=== Section Start ===

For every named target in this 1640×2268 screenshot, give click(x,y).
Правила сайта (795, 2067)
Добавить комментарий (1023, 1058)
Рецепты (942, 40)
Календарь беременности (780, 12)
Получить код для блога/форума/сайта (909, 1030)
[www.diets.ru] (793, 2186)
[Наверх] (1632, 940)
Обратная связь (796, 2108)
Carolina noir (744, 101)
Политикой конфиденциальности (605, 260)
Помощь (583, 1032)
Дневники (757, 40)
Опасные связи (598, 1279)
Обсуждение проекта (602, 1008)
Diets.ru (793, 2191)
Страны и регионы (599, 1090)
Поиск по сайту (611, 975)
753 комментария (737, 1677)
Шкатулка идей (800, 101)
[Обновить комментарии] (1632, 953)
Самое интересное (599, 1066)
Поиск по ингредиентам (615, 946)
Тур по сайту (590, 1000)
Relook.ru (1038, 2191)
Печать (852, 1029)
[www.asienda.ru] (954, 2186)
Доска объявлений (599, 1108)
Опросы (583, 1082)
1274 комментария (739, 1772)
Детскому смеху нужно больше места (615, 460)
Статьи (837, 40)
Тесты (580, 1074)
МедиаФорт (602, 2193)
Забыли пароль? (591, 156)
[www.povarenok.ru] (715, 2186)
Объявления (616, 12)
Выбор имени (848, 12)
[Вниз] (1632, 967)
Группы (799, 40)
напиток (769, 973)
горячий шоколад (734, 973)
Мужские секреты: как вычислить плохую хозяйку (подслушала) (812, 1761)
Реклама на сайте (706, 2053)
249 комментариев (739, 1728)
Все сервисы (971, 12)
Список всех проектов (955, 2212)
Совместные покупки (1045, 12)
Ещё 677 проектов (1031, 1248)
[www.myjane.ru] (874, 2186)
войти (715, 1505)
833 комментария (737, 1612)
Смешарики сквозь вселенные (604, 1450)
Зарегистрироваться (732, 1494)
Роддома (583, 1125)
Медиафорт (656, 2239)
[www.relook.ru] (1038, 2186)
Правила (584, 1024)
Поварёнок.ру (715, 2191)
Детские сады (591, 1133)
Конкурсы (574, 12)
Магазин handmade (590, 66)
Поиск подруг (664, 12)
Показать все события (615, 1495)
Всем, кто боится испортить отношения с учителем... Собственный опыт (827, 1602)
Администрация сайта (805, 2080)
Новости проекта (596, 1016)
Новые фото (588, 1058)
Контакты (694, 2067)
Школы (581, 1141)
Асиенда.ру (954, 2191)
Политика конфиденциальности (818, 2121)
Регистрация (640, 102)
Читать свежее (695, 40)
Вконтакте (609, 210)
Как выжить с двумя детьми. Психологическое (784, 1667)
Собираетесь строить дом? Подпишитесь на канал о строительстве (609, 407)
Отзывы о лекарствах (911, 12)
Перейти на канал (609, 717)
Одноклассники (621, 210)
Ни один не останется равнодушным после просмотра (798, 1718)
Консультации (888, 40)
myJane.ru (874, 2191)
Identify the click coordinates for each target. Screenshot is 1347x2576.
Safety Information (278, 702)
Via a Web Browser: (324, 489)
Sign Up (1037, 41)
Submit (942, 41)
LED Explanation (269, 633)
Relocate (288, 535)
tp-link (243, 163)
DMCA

=== Section End ===

TASK BRIEF
Return exactly the run of lines that opens with the one containing "Новости проекта (596, 1016)" and closes with the last line of the records above.

REPLY
Новости проекта (596, 1016)
Новые фото (588, 1058)
Контакты (694, 2067)
Школы (581, 1141)
Асиенда.ру (954, 2191)
Политика конфиденциальности (818, 2121)
Регистрация (640, 102)
Читать свежее (695, 40)
Вконтакте (609, 210)
Как выжить с двумя детьми. Психологическое (784, 1667)
Собираетесь строить дом? Подпишитесь на канал о строительстве (609, 407)
Отзывы о лекарствах (911, 12)
Перейти на канал (609, 717)
Одноклассники (621, 210)
Ни один не останется равнодушным после просмотра (798, 1718)
Консультации (888, 40)
myJane.ru (874, 2191)
Identify the click coordinates for each target. Screenshot is 1347x2576.
Safety Information (278, 702)
Via a Web Browser: (324, 489)
Sign Up (1037, 41)
Submit (942, 41)
LED Explanation (269, 633)
Relocate (288, 535)
tp-link (243, 163)
DMCA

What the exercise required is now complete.